清晰地记得,小时候家乡家家都种植棉花,除去征缴任务外便留各自家用。我记得当时家乡有两种棉花,其中有一种叫本棉花,另一种就是广泛种植的棉花。本棉花枝矮果小棉朵也小,絮丝柔韧度好于普通棉花,但产量低,时间不长就被淘汰了。春天,农家把棉籽播种下地,有满种地块更有套种在条播元麦垄两旁边的,一铲一铲点播。当棉苗出土,元麦也一天天发黄,最后待元麦割去,田块就成了绿油油的棉田。
大概在上世纪五十年代末六十年代初,棉花播种推广了棉种药浸和营养钵下籽的新方法,先在基肥调配好的地块上用手工机模做成一个像蜂窝煤球大小的钵子,再在每个钵里种上棉籽。等棉苗出土后再一个个移栽到大田。这种方法好处是棉苗壮实,成活率高、但费工费力。夏天,棉苗郁郁葱葱,但由于棉铃虫的肆虐,必须多次打药治虫。

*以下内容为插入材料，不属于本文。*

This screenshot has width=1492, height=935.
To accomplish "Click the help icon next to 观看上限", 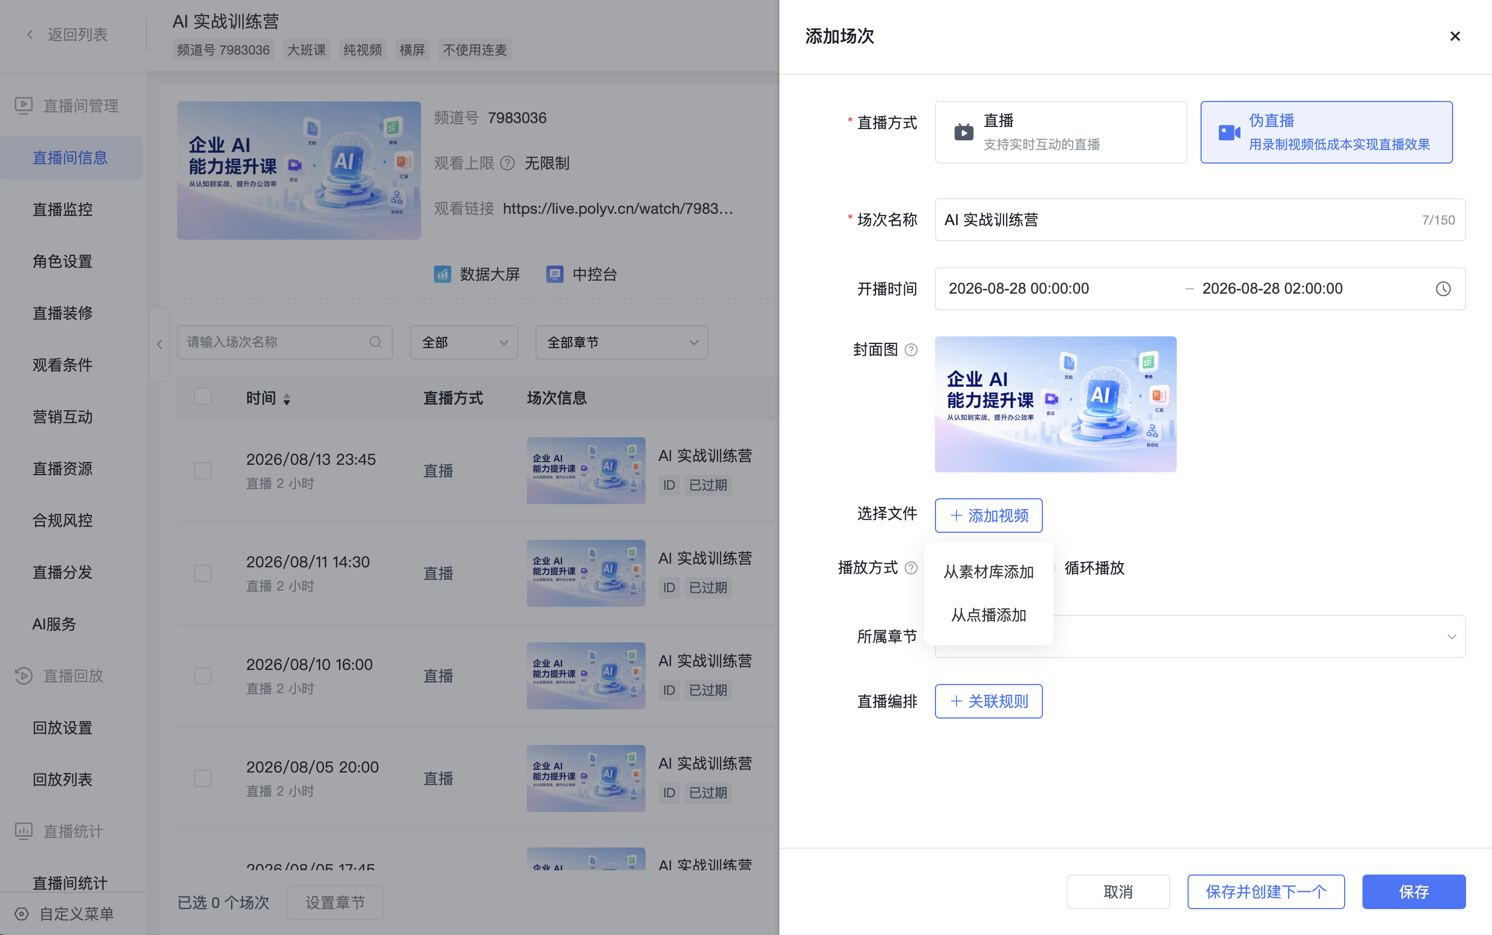I will pyautogui.click(x=507, y=163).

棉苗长到40公分高时还要一棵一棵掐头促使它发枝,家乡人叫“打头”。当紫红、淡黄各色“棉花”绽放之时,原野就成了艳丽的生态公园。
花谢果出,由小而大,无数棉果(棉桃)随风摇曳,这时的棉田又是一番景象。入秋后棉桃开始裂开小嘴,露出洁白的花絮。趁着好天,身背竹篓竹筐或围着围裙的大人小孩就忙着收采棉花,田野唱响起“棉花似花不是花,昂首怒放秋阳下,棉海无缘蜂蝶恋,只留温暖予万家”的童谣。
经历了种花、采花,接着下来就要检花、轧花、弹花。棉花收到家后,农家要利用晚上时间抓紧分检分级,以便交售和家用。轧花是让花絮与棉籽分离。脚踏轮子带动两根光棍的相向运转,卷入的棉花出来就是絮是絮、籽是籽,籽留作种籽和榨油,皮棉絮就用作下面的工序:弹花,搓棉条、摇棉花。

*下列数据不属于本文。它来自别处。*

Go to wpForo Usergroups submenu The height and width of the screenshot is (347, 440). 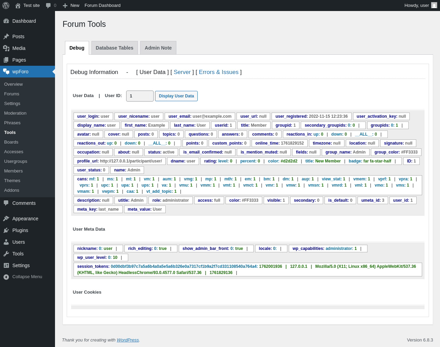pos(15,161)
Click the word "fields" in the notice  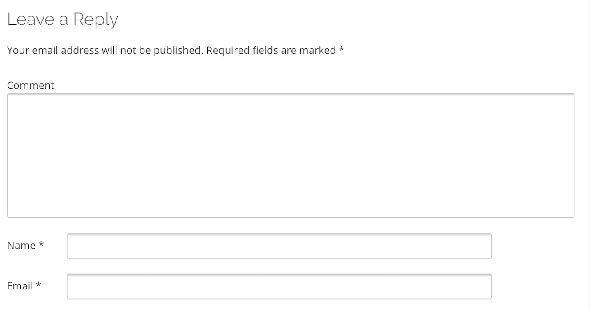click(265, 51)
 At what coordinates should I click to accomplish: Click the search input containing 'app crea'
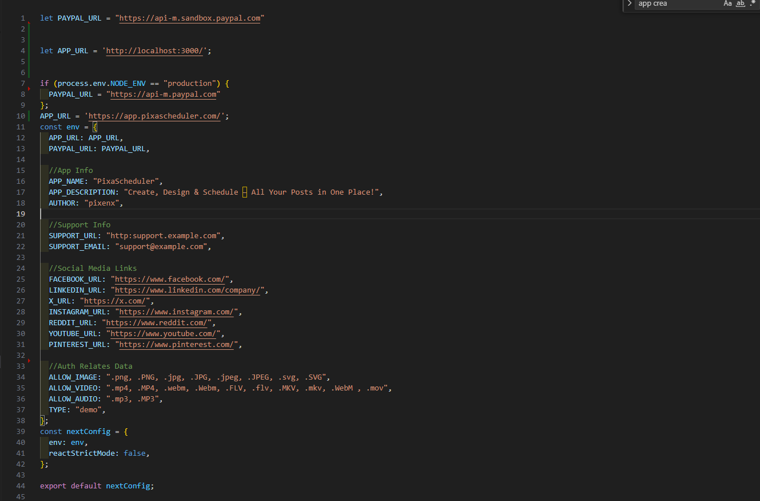pos(675,4)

弹花匠肩扛一把长长的弹弓,弓弦在弹锤的拨动下发出有节奏的“嘭嘭”声,棉花的纤丝被弹开变得异常蓬松软熟。要打棉胎的就此打成棉胎,要想织布的就弹成薄薄的一层层卷起成棉滚筒。花筒展开在桌上,一人撕成2~3厘米宽的条状,一人压上一根细黍桔梃,再用小木盆盖用力搓几下往外一抽,一根棉条就成了。粗约1厘米,长25厘米左右。

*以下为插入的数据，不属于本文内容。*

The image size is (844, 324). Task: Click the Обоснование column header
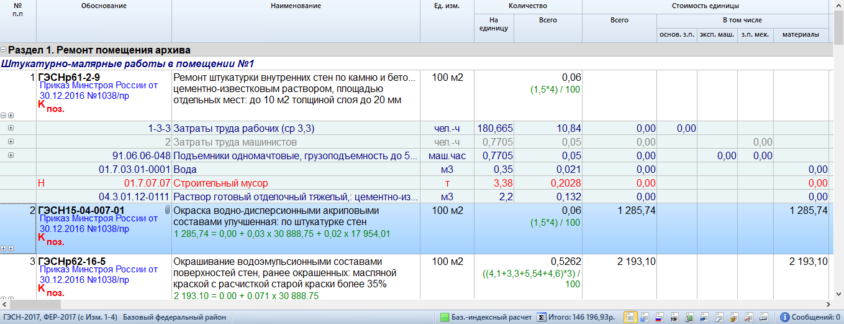tap(104, 6)
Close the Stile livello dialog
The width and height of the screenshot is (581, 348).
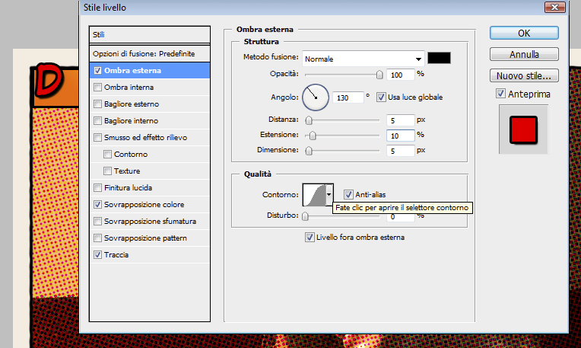pos(557,8)
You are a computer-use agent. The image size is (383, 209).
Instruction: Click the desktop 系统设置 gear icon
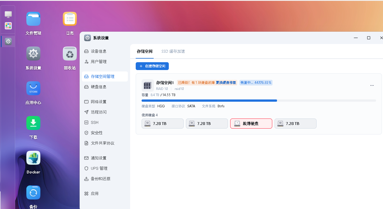click(33, 54)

摇棉花。这是家乡的方言,实质就是纺线(纺棉纱)。一部用木与竹制成的纺车,一头一个带摇把的纺轮,一头是锭子,借纺轮转动带动锭子的快速转动,把棉条纺成细纱。随着摇把的转动,呜呜”的声响下,纱线在锭子上绕成了中间粗两头细的纡子。棉条拉完了再接一根,待纡子大到一定程度时,就把它从锭子上取下,在锭子上卷上一张箸叶重新开始摇纺。纺纱是一项技术含量较高的活儿,两手紧密配合用力恰当方能纺出细纱。小孩子人小胳膊短,用力不知配合,我虽多次学纺终未能学会,但是,油灯下勤劳的母亲不停地纺纱的身影却牢牢地定格在我的脑海之中。一个个绕着雪白细纱的纡子经经纱、浆纱到最后织成布做成衣服穿在身上的温暖也时时氤氲在我的心中。
如今的家乡,由于种植计划的调整已早就不再种植棉花,那些采收、分检、压籽,弹、纺棉花的一幕幕手工劳动的情景也早已被现代工业化生产取代而渐行渐远。然而,那句“棉花似花不是花,温暖留赠千万家”的童谣却还时时回响在我们这代人的耳边。